A gas producing device comprising a ferroelectric or ferromagnetic generator material, a conductor, and a dielectric material, wherein the conductor is wrapped around the ferroelectric or ferromagnetic generator material so that upon a hard impact, the current generated by the depolarization of the ferroelectric or ferromagnetic generator material is transmitted to the dielectric material whereby the dielectric material is vaporized.

A method for rapidly generating gas comprising the steps of:

A reactive armor comprising a gas producing device comprising a ferroelectric (FEG) or ferromagnetic (FMG) generator material wrapped by a conductor, wherein the conductor is in contact with a dielectric material.

The accompanying drawings, which are incorporated in and constitute a part of this specification, illustrate embodiments, and together with the general description given above, and the detailed description of the embodiments given below, serve to explain the principles of the present disclosure.

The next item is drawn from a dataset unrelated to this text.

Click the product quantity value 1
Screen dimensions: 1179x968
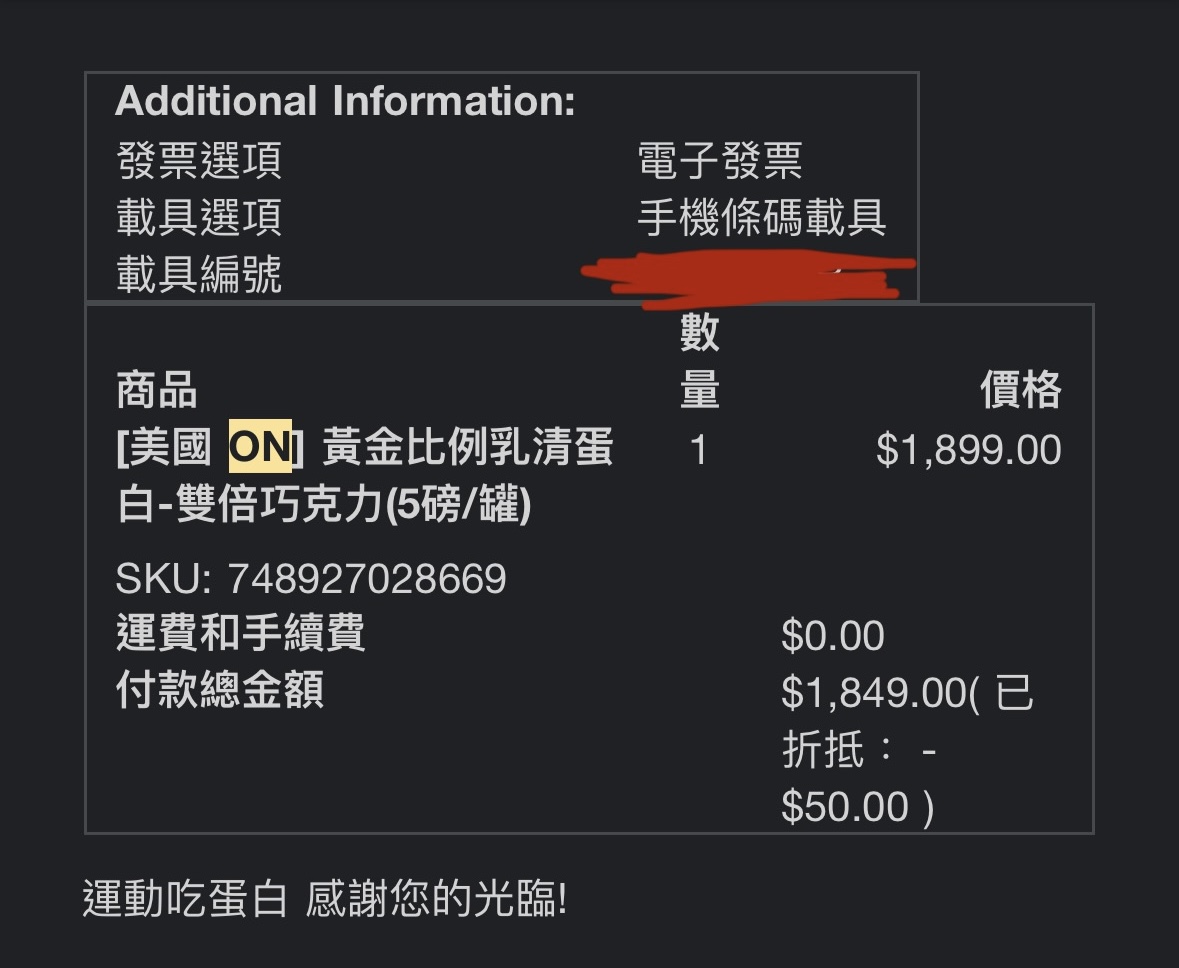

FIG. 1 is a schematic of a reactive armor showing ferromagnetic generator material, a dielectric, and armor plates. Nuisance armor protective panel 1 is to prevent the FEMA module from functioning for a lesser threat than designed, e.g., FEMA to defeat rocket propelled grenade, and nuisance armor protective panel 1 could be armor to defeat 0.50 caliber anti-personal threats. Conductor 2 surrounds the hard ferro-magnet 3, which together are a FEMA current generator. Additional FEMA current generators 4 may be arranged as needed to provide adequate threat coverage. Forward flying armor plate 5. Backward flying armor plate 6. dielectric 7, with conducting paths imbedded.

FIG. 2 is a photograph of a FEMA current generator.

FIG. 3 is the current profile of the FEMA current generator example.

A gas producing device comprising a ferroelectric (FEG) or ferromagnetic (FMG) generator material wrapped by a conductor, wherein the conductor is in contact with a dielectric material. A ferroelectric or ferromagnetic generator material is polarized or magnetized. When a shock wave impacts the FEG or FMG, the polarization or magnetization of the material is rapidly destroyed. The rapid destruction of the magnet by breaking it into small pieces causes the magnetic field to go to zero very quickly. When the field changes quickly it induces a high current through the wrapped conductor or coil. When the current passes through the conductor in contact with the dielectric material it generates heat and vaporizes the dielectric material creating a high pressure gas.

The FEG or FMG materials are ones that have a natural or induced polarization or magnetization. Upon impact or a shock wave, the FEG or FMG materials will lose their polarization or magnetization. The materials may fracture, disintegrate, or undergo a phase transition. For materials that fracture it is beneficial that they be brittle. FMG materials are hard ferromagnetic materials with a high flux. Examples of FEG and FMG materials are lead zirconate titanate (Pb(Zr52Ti48)O3, neodymium iron boride (Nd2Fe14B), ceramics, alnico, and samarium cobalt.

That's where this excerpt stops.